North Lanarkshire Council's leader Jim McCabe, who is also the leader of the Labour group at the council umbrella body Cosla, said there was no partnership between the Scottish government and local government as a whole.

He said: "Mr Swinney is fond of talking about continuing to work in partnership with local government. The simple truth is that, at present, there is no partnership.

"He claims to have agreed an approach to delivering joint priorities with the Cosla leadership; there is no such agreement. What we have had are some discussions on certain proposals. These discussions are nowhere near a conclusion because there is no clarity.

"For example, one proposal is that local authorities will use their prudential borrowing powers to fund major capital works, with that borrowing being refunded by the Scottish Government when it has powers to do so."

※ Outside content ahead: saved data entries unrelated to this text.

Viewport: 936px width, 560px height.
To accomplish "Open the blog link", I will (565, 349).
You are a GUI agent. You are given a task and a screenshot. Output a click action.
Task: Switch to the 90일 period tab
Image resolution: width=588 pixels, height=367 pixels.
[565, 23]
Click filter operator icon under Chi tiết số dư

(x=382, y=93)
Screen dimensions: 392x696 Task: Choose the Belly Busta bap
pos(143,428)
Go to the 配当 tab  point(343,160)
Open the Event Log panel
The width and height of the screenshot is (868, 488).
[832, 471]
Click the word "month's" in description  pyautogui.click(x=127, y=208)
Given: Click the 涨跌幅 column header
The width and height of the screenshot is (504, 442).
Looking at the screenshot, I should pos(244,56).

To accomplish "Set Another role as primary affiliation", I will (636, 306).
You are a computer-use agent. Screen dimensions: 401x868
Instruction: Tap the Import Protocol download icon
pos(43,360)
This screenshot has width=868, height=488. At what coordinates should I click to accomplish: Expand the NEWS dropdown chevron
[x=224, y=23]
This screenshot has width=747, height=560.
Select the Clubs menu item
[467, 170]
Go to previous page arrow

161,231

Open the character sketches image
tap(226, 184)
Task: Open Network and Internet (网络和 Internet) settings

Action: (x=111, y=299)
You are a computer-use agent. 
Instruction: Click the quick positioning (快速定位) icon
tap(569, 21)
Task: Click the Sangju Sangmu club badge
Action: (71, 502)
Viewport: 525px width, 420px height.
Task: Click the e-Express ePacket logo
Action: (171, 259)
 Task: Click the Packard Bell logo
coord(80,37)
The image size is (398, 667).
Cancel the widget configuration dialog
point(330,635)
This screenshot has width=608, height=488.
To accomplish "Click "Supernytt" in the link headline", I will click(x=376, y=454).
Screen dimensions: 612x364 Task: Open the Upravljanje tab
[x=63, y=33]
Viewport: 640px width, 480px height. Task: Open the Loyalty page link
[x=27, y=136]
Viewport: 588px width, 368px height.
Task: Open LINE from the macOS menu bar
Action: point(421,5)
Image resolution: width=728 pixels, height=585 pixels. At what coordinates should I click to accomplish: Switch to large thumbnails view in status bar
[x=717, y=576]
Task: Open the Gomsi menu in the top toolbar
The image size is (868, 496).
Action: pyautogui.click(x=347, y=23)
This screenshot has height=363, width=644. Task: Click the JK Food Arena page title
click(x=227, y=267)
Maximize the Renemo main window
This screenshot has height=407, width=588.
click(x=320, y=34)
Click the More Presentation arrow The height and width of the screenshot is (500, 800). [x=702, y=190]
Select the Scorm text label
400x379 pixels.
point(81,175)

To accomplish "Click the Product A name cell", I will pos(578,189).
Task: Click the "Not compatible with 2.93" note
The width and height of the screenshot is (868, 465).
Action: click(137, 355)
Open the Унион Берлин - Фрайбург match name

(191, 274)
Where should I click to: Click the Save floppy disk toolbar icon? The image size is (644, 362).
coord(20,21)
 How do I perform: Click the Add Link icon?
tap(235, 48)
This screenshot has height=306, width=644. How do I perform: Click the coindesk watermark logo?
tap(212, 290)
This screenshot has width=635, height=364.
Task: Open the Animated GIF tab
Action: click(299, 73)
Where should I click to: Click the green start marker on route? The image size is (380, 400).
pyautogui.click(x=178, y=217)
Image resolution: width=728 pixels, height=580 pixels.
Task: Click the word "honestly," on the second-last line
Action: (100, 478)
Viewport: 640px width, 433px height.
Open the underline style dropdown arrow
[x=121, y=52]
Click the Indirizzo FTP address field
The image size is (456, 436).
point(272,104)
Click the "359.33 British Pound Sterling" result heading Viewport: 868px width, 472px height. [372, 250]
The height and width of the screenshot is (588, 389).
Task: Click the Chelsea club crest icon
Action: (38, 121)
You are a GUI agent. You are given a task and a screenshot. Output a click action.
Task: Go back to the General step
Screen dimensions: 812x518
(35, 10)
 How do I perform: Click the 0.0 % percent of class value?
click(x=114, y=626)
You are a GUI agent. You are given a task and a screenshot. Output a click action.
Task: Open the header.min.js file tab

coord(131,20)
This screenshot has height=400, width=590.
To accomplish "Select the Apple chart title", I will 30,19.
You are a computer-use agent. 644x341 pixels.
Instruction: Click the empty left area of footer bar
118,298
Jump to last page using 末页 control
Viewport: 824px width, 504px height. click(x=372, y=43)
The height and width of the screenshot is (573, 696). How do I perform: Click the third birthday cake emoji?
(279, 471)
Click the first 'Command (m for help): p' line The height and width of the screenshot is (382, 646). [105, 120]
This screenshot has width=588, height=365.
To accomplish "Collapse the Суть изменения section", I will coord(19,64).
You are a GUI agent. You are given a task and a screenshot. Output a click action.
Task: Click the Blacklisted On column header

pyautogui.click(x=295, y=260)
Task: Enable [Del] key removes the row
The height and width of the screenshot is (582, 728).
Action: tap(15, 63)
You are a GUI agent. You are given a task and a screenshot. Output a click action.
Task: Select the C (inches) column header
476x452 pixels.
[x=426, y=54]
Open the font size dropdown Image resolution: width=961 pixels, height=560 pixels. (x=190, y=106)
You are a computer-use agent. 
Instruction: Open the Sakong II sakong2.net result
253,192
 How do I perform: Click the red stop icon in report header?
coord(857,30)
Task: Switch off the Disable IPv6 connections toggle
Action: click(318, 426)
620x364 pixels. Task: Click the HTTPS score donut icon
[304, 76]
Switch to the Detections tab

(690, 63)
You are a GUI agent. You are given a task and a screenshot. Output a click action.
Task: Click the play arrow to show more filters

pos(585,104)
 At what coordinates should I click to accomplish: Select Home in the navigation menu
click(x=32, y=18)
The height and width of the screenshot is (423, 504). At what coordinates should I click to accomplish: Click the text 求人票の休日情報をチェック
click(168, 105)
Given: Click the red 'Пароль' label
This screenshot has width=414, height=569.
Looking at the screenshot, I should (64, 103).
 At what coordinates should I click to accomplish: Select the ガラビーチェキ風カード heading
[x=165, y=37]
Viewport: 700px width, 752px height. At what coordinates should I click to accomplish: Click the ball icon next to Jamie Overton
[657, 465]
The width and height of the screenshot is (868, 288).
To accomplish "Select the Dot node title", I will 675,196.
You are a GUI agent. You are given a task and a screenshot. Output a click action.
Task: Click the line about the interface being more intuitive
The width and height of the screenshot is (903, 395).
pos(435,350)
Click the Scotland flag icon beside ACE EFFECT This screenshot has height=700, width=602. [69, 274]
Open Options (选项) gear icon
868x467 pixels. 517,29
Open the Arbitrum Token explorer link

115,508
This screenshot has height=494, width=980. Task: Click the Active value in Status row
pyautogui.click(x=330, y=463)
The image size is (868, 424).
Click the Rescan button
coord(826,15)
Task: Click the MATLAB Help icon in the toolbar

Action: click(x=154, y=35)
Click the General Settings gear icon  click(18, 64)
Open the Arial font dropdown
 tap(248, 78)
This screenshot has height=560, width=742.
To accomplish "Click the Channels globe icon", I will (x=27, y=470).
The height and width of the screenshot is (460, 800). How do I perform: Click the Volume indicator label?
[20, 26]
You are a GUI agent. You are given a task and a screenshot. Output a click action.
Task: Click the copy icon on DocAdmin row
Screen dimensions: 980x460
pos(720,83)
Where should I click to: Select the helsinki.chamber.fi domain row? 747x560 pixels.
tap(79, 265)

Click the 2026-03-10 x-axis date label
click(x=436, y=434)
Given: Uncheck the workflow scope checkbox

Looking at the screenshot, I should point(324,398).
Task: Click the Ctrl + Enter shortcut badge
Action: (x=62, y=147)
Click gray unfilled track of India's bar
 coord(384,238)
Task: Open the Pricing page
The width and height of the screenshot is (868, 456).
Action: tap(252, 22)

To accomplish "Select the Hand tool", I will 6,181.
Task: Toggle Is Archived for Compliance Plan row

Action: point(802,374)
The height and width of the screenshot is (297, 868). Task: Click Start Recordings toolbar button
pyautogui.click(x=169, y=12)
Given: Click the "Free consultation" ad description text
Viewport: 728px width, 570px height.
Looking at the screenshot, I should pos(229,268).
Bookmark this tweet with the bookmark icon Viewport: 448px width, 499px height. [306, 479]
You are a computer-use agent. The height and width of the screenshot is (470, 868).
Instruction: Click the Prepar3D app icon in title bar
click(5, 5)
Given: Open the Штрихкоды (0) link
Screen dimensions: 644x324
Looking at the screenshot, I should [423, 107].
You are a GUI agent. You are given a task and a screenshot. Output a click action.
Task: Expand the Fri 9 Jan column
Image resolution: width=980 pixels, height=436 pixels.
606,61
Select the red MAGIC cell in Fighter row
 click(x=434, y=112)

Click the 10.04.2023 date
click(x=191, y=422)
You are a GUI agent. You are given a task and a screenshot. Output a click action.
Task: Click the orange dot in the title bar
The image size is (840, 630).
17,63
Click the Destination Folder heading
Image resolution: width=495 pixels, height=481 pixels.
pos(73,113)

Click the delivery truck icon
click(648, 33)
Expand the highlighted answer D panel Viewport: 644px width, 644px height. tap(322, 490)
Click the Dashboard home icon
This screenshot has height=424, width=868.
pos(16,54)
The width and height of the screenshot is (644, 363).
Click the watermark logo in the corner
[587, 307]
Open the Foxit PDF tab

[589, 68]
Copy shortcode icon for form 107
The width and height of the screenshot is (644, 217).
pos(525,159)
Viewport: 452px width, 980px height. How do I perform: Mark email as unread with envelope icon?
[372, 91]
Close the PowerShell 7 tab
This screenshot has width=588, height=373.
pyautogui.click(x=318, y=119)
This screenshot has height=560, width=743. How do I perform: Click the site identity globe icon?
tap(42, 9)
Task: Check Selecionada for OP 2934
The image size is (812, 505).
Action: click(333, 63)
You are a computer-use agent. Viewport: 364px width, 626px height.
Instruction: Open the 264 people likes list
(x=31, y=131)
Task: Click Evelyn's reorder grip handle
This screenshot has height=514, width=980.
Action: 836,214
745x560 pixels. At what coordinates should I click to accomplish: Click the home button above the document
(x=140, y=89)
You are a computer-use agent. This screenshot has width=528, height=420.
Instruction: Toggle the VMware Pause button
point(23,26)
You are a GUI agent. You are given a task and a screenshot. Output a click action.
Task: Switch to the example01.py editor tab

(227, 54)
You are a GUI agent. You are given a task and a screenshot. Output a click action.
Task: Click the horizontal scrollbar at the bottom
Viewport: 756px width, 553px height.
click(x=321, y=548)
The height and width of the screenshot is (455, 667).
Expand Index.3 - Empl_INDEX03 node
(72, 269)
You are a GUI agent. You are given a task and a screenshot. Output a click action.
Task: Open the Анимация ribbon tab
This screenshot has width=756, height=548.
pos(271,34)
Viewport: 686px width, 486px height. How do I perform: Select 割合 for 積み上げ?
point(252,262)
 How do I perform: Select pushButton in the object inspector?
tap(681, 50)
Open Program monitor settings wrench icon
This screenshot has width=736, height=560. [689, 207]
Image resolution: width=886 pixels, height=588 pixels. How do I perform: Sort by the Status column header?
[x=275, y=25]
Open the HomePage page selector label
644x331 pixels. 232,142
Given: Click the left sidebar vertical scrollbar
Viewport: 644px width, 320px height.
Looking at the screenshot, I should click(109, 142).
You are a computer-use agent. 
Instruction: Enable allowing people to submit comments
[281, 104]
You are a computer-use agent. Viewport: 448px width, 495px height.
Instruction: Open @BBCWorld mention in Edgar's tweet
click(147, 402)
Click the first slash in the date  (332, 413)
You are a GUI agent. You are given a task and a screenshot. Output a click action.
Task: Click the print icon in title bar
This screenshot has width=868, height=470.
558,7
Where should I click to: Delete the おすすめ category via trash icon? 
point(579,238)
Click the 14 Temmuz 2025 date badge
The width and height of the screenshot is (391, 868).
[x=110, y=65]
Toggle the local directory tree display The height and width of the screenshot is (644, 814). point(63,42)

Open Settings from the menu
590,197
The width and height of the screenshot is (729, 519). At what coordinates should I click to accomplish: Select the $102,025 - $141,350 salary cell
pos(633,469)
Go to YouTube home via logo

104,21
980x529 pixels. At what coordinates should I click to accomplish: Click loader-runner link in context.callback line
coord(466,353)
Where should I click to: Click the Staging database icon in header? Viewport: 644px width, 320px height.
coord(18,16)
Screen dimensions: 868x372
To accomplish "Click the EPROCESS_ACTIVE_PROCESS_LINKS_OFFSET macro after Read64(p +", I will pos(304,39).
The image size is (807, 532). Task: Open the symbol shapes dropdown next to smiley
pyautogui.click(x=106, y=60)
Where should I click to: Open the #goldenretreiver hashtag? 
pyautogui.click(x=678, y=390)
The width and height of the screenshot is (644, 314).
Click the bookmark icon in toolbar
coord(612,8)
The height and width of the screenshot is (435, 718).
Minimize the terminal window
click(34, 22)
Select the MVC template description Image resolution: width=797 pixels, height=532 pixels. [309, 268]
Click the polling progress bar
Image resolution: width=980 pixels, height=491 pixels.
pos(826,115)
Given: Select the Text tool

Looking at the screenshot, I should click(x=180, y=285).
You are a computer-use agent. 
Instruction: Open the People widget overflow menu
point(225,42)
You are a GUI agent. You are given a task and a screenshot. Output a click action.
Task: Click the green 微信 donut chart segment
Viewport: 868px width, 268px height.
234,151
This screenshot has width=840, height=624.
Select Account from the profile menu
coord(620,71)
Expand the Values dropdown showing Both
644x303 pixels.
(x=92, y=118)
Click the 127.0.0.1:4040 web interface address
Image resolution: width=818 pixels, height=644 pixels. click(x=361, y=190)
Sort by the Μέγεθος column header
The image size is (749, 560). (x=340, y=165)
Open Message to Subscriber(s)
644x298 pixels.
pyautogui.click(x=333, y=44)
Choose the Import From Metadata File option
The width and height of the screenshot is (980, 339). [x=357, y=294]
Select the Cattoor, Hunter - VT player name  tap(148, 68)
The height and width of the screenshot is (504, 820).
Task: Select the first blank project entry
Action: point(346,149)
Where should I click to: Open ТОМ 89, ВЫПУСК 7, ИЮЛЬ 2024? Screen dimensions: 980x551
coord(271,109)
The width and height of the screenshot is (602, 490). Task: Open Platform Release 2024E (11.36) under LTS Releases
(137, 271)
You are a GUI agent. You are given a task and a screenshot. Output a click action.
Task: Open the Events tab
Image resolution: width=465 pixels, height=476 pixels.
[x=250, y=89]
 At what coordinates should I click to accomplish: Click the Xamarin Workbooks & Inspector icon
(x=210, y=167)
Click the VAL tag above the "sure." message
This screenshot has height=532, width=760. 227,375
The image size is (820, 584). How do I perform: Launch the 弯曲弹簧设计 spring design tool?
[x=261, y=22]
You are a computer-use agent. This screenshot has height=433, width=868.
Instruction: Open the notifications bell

"But there is no clarity on key issues. Will the Government commit to refunding not just the borrowing but the deposit and interest accrued on that borrowing? Will the slack in financing left by authorities who are unable to borrow be expected to be picked up by councils like my own? Will North Lanarkshire be expected to borrow to finance projects in other parts of the country, like the Aberdeen by-pass, which are of little or no benefit to the communities we serve?"

'Unhelpful spin'

Crucially, neither council leader has publicly threatened to reject the government's objective of freezing the council tax again next year as part of a plan to freeze it for the entire length of this parliament.

In practice, if a council raised the council tax they would lose money from the government meaning the increase would have to be even greater.

Mr McCabe's comments were echoed by Cosla itself which accused the government of putting "an unhelpful level of spin" on their discussions.

Cosla's finance spokesman Councillor Kevin Keenan said: "There were talks held between our Political Group Leaders and the Government in advance of today's announcement. These were late in the day and the furthest we went during them, mainly due to the lack of detail forthcoming from Government, was that we indicated that we may be prepared to deliver on some of the issues that the Government wanted us to.

"There were no agreed priorities, we said that in order to maintain a partnership, there may be things that we would be prepared to do to a degree, but these are not joint priorities."